= Task directions =
Give back the listing underneath, unchanged and complete.
━━ The input
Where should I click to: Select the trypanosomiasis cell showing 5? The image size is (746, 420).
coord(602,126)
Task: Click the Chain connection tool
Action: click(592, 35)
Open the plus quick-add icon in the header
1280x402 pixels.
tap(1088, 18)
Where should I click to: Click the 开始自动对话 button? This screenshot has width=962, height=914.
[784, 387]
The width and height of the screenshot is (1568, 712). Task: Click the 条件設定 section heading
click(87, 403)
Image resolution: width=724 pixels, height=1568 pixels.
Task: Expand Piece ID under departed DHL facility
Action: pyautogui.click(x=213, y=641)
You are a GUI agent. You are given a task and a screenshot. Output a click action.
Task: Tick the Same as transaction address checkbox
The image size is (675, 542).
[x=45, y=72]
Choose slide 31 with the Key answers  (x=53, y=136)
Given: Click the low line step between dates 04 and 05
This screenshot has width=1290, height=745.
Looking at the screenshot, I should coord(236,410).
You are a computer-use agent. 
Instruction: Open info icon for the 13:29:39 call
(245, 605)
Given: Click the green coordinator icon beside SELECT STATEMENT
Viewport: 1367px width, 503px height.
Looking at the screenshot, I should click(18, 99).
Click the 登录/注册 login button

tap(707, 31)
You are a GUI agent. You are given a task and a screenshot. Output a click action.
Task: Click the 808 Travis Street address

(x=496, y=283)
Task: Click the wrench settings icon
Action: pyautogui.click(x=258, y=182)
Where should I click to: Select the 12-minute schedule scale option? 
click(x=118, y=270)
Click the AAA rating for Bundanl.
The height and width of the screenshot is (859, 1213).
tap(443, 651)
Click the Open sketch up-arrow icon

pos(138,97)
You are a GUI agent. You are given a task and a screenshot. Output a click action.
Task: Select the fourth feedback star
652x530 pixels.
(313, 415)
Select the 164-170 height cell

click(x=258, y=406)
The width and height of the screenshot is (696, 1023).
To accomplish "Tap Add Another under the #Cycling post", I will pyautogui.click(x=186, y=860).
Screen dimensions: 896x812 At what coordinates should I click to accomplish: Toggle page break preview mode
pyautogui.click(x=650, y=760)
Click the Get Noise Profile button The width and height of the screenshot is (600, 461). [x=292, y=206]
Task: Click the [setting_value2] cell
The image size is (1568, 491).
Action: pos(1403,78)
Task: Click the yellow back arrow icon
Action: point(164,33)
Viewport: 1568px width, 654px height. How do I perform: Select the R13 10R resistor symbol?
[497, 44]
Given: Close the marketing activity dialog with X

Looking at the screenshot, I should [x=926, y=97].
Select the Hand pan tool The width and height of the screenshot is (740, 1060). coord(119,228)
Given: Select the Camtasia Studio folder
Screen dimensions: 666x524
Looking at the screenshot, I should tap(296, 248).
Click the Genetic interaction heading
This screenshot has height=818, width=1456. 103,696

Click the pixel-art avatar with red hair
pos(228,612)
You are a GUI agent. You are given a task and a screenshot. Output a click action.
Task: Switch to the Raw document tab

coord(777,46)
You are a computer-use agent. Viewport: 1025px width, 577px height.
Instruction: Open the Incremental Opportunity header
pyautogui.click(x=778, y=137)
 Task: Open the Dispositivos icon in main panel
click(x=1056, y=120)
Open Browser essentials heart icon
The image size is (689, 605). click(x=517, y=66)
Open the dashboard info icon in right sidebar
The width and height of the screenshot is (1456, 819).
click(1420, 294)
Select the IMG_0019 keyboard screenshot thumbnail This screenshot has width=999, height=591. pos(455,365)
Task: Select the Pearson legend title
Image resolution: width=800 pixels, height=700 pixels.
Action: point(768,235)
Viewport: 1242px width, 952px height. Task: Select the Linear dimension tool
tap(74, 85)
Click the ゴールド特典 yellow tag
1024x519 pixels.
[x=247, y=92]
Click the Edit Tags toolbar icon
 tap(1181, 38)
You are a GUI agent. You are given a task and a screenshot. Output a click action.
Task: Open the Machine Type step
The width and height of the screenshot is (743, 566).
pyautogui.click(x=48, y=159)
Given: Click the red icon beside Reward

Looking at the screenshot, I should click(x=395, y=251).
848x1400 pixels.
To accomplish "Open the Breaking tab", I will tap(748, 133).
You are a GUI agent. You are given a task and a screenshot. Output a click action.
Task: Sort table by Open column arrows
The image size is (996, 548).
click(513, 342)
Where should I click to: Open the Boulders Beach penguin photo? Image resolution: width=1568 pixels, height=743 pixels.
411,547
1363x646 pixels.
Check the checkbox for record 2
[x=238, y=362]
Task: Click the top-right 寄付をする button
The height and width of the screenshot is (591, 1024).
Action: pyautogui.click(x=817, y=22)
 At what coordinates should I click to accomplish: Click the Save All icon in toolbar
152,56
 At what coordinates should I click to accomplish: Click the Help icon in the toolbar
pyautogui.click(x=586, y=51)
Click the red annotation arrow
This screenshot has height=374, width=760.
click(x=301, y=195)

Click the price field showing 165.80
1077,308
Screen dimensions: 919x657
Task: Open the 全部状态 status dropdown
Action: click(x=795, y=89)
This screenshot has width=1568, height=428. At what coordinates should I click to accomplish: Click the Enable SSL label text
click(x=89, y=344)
━━━━
= Result =
Where should I click to: Select the trypanosomiasis cell showing 5? The image size is (746, 420).
coord(602,126)
Task: Click the Chain connection tool
Action: click(592, 35)
Open the plus quick-add icon in the header
1280x402 pixels.
tap(1088, 18)
Where should I click to: Click the 开始自动对话 button? This screenshot has width=962, height=914.
[784, 387]
The width and height of the screenshot is (1568, 712). Task: Click the 条件設定 section heading
click(87, 403)
Image resolution: width=724 pixels, height=1568 pixels.
Task: Expand Piece ID under departed DHL facility
Action: pyautogui.click(x=213, y=641)
You are a GUI agent. You are given a task and a screenshot. Output a click action.
Task: Tick the Same as transaction address checkbox
The image size is (675, 542).
[x=45, y=72]
Choose slide 31 with the Key answers  (x=53, y=136)
Given: Click the low line step between dates 04 and 05
This screenshot has width=1290, height=745.
Looking at the screenshot, I should coord(236,410).
You are a computer-use agent. 
Instruction: Open info icon for the 13:29:39 call
(245, 605)
Given: Click the green coordinator icon beside SELECT STATEMENT
Viewport: 1367px width, 503px height.
Looking at the screenshot, I should click(18, 99).
Click the 登录/注册 login button

tap(707, 31)
You are a GUI agent. You are given a task and a screenshot. Output a click action.
Task: Click the 808 Travis Street address

(x=496, y=283)
Task: Click the wrench settings icon
Action: pyautogui.click(x=258, y=182)
Where should I click to: Select the 12-minute schedule scale option? 
click(x=118, y=270)
Click the AAA rating for Bundanl.
The height and width of the screenshot is (859, 1213).
tap(443, 651)
Click the Open sketch up-arrow icon

pos(138,97)
You are a GUI agent. You are given a task and a screenshot. Output a click action.
Task: Select the fourth feedback star
652x530 pixels.
(313, 415)
Select the 164-170 height cell

click(x=258, y=406)
The width and height of the screenshot is (696, 1023).
To accomplish "Tap Add Another under the #Cycling post", I will pyautogui.click(x=186, y=860).
Screen dimensions: 896x812 At what coordinates should I click to accomplish: Toggle page break preview mode
pyautogui.click(x=650, y=760)
Click the Get Noise Profile button The width and height of the screenshot is (600, 461). [x=292, y=206]
Task: Click the [setting_value2] cell
The image size is (1568, 491).
Action: pos(1403,78)
Task: Click the yellow back arrow icon
Action: point(164,33)
Viewport: 1568px width, 654px height. How do I perform: Select the R13 10R resistor symbol?
[497, 44]
Given: Close the marketing activity dialog with X

Looking at the screenshot, I should [x=926, y=97].
Select the Hand pan tool The width and height of the screenshot is (740, 1060). coord(119,228)
Given: Select the Camtasia Studio folder
Screen dimensions: 666x524
Looking at the screenshot, I should tap(296, 248).
Click the Genetic interaction heading
This screenshot has height=818, width=1456. 103,696

Click the pixel-art avatar with red hair
pos(228,612)
You are a GUI agent. You are given a task and a screenshot. Output a click action.
Task: Switch to the Raw document tab

coord(777,46)
You are a computer-use agent. Viewport: 1025px width, 577px height.
Instruction: Open the Incremental Opportunity header
pyautogui.click(x=778, y=137)
 Task: Open the Dispositivos icon in main panel
click(x=1056, y=120)
Open Browser essentials heart icon
The image size is (689, 605). click(x=517, y=66)
Open the dashboard info icon in right sidebar
The width and height of the screenshot is (1456, 819).
click(1420, 294)
Select the IMG_0019 keyboard screenshot thumbnail This screenshot has width=999, height=591. pos(455,365)
Task: Select the Pearson legend title
Image resolution: width=800 pixels, height=700 pixels.
Action: point(768,235)
Viewport: 1242px width, 952px height. Task: Select the Linear dimension tool
tap(74, 85)
Click the ゴールド特典 yellow tag
1024x519 pixels.
[x=247, y=92]
Click the Edit Tags toolbar icon
 tap(1181, 38)
You are a GUI agent. You are given a task and a screenshot. Output a click action.
Task: Open the Machine Type step
The width and height of the screenshot is (743, 566).
pyautogui.click(x=48, y=159)
Given: Click the red icon beside Reward

Looking at the screenshot, I should click(x=395, y=251).
848x1400 pixels.
To accomplish "Open the Breaking tab", I will tap(748, 133).
You are a GUI agent. You are given a task and a screenshot. Output a click action.
Task: Sort table by Open column arrows
The image size is (996, 548).
click(513, 342)
Where should I click to: Open the Boulders Beach penguin photo? Image resolution: width=1568 pixels, height=743 pixels.
411,547
1363x646 pixels.
Check the checkbox for record 2
[x=238, y=362]
Task: Click the top-right 寄付をする button
The height and width of the screenshot is (591, 1024).
Action: pyautogui.click(x=817, y=22)
 At what coordinates should I click to accomplish: Click the Save All icon in toolbar
152,56
 At what coordinates should I click to accomplish: Click the Help icon in the toolbar
pyautogui.click(x=586, y=51)
Click the red annotation arrow
This screenshot has height=374, width=760.
click(x=301, y=195)

Click the price field showing 165.80
1077,308
Screen dimensions: 919x657
Task: Open the 全部状态 status dropdown
Action: click(x=795, y=89)
This screenshot has width=1568, height=428. At what coordinates should I click to accomplish: Click the Enable SSL label text
click(x=89, y=344)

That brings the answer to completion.